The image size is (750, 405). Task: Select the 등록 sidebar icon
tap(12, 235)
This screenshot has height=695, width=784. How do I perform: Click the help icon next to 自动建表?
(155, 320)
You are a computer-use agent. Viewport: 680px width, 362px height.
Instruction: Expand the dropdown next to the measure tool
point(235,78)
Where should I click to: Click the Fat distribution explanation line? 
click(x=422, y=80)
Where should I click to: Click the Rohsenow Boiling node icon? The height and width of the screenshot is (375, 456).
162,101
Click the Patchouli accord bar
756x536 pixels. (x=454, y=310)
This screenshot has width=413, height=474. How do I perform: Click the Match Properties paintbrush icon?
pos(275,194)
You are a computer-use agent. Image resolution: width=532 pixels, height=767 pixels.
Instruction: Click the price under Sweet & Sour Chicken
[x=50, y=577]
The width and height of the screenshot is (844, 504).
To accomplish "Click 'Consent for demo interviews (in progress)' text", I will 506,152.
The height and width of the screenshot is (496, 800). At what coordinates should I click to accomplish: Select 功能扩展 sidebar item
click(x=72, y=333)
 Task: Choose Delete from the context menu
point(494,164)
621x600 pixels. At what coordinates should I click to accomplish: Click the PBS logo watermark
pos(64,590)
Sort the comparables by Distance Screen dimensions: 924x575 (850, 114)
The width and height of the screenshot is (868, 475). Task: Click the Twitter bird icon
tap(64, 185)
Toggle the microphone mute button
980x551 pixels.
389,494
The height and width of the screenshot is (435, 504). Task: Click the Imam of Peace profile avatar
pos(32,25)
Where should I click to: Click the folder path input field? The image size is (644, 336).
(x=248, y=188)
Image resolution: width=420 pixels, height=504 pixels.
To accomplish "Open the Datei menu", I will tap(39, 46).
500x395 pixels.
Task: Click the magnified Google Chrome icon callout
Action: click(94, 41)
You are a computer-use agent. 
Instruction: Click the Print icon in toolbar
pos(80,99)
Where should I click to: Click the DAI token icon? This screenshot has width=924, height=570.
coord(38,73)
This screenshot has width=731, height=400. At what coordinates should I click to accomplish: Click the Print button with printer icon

○ ○ ○

• How to complete this task:
I need each of the entries above printed again exactly.

• Response area:
The image size is (750, 405). Task: Select the 등록 sidebar icon
tap(12, 235)
This screenshot has height=695, width=784. How do I perform: Click the help icon next to 自动建表?
(155, 320)
You are a computer-use agent. Viewport: 680px width, 362px height.
Instruction: Expand the dropdown next to the measure tool
point(235,78)
Where should I click to: Click the Fat distribution explanation line? 
click(x=422, y=80)
Where should I click to: Click the Rohsenow Boiling node icon? The height and width of the screenshot is (375, 456).
162,101
Click the Patchouli accord bar
756x536 pixels. (x=454, y=310)
This screenshot has width=413, height=474. How do I perform: Click the Match Properties paintbrush icon?
pos(275,194)
You are a computer-use agent. Image resolution: width=532 pixels, height=767 pixels.
Instruction: Click the price under Sweet & Sour Chicken
[x=50, y=577]
The width and height of the screenshot is (844, 504).
To accomplish "Click 'Consent for demo interviews (in progress)' text", I will 506,152.
The height and width of the screenshot is (496, 800). At what coordinates should I click to accomplish: Select 功能扩展 sidebar item
click(x=72, y=333)
 Task: Choose Delete from the context menu
point(494,164)
621x600 pixels. At what coordinates should I click to accomplish: Click the PBS logo watermark
pos(64,590)
Sort the comparables by Distance Screen dimensions: 924x575 (850, 114)
The width and height of the screenshot is (868, 475). Task: Click the Twitter bird icon
tap(64, 185)
Toggle the microphone mute button
980x551 pixels.
389,494
The height and width of the screenshot is (435, 504). Task: Click the Imam of Peace profile avatar
pos(32,25)
Where should I click to: Click the folder path input field? The image size is (644, 336).
(x=248, y=188)
Image resolution: width=420 pixels, height=504 pixels.
To accomplish "Open the Datei menu", I will tap(39, 46).
500x395 pixels.
Task: Click the magnified Google Chrome icon callout
Action: click(94, 41)
You are a computer-use agent. 
Instruction: Click the Print icon in toolbar
pos(80,99)
Where should I click to: Click the DAI token icon? This screenshot has width=924, height=570.
coord(38,73)
This screenshot has width=731, height=400. At what coordinates should I click to accomplish: Click the Print button with printer icon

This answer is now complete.